__PROBLEM TO WORK ON__
Your answer should be every line with the word "will", copied from the data below.

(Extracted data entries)
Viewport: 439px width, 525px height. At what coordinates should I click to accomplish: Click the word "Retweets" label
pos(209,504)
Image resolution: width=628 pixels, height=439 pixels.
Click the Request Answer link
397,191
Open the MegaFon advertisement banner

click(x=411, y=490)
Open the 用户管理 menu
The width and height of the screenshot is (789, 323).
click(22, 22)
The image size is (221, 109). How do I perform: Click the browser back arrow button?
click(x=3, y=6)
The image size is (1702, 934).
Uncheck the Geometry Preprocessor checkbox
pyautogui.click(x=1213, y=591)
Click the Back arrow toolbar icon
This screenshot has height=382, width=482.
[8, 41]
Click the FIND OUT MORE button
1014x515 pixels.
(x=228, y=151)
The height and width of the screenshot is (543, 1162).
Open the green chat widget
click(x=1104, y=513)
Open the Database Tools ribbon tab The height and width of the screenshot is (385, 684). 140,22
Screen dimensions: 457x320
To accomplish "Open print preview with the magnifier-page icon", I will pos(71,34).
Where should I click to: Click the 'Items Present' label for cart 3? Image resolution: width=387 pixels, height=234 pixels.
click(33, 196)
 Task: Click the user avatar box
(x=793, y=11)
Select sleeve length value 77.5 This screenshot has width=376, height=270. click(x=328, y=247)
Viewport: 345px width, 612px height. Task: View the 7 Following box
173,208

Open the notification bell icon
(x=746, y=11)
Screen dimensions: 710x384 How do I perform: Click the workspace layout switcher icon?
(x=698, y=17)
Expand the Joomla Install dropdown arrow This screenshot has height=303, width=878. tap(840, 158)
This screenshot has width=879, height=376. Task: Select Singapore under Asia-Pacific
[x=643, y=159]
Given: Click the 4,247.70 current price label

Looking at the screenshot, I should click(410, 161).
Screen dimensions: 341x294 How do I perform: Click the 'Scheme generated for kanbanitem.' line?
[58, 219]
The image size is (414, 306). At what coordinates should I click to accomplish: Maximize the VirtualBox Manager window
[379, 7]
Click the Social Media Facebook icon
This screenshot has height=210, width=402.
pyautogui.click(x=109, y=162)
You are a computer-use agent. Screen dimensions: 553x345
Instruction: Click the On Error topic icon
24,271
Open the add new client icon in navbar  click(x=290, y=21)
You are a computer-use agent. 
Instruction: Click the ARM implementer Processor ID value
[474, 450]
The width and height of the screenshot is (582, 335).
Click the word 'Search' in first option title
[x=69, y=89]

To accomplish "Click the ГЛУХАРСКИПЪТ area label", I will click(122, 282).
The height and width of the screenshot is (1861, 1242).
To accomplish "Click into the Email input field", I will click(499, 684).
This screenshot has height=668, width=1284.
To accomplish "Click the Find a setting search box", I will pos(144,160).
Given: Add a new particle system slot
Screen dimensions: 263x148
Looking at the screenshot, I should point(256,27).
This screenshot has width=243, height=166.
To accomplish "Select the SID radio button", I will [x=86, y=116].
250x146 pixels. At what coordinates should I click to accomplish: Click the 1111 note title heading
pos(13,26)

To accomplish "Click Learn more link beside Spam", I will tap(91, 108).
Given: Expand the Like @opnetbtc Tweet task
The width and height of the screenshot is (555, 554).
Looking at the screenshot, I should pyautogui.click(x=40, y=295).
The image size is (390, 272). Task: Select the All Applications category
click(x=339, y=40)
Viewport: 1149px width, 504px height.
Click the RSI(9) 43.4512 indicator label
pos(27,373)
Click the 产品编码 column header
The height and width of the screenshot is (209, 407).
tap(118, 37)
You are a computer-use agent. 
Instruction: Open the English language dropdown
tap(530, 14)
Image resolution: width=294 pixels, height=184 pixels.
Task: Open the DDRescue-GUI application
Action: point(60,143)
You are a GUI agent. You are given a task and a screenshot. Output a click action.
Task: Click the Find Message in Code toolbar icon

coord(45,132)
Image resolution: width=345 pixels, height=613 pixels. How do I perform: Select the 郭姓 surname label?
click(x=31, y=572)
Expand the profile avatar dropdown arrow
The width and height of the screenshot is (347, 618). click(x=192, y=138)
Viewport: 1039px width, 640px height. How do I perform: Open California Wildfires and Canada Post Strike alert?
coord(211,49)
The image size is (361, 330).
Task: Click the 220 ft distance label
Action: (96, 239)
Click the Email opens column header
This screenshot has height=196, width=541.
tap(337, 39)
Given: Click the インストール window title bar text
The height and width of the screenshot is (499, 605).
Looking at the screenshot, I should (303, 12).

__SOLUTION TO THE PROBLEM__
To accomplish "Open print preview with the magnifier-page icon", I will pos(71,34).
To accomplish "Click the ГЛУХАРСКИПЪТ area label", I will click(122, 282).
To accomplish "Click into the Email input field", I will click(499, 684).
To accomplish "Click the Find a setting search box", I will pos(144,160).
To accomplish "Select the SID radio button", I will [x=86, y=116].
To accomplish "Click Learn more link beside Spam", I will tap(91, 108).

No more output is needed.